◆ ABOUT THIS EXERCISE
Reproduce exactly the span of lines that opens with the line containing "Click the Scalenut blue square logo icon" and closes with the last line of the entries below.

◆ THE DATA
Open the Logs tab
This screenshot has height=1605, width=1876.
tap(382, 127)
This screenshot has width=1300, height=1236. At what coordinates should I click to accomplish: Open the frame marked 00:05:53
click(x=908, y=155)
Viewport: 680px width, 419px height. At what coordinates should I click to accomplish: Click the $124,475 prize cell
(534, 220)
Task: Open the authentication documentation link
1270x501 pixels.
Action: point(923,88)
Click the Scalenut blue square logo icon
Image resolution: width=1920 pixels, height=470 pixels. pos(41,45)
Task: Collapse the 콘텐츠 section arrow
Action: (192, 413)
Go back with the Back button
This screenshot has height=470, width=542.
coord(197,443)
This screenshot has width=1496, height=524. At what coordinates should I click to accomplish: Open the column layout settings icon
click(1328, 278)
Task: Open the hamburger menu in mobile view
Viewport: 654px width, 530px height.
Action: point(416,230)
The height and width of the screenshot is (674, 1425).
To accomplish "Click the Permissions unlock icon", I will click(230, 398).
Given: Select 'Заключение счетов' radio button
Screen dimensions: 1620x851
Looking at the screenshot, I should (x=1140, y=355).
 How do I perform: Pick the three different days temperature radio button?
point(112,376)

◆ PROBLEM SOLUTION
Click the Scalenut blue square logo icon
Image resolution: width=1920 pixels, height=470 pixels. pos(41,45)
Task: Collapse the 콘텐츠 section arrow
Action: (192, 413)
Go back with the Back button
This screenshot has height=470, width=542.
coord(197,443)
This screenshot has width=1496, height=524. At what coordinates should I click to accomplish: Open the column layout settings icon
click(1328, 278)
Task: Open the hamburger menu in mobile view
Viewport: 654px width, 530px height.
Action: point(416,230)
The height and width of the screenshot is (674, 1425).
To accomplish "Click the Permissions unlock icon", I will click(230, 398).
Given: Select 'Заключение счетов' radio button
Screen dimensions: 1620x851
Looking at the screenshot, I should (x=1140, y=355).
 How do I perform: Pick the three different days temperature radio button?
point(112,376)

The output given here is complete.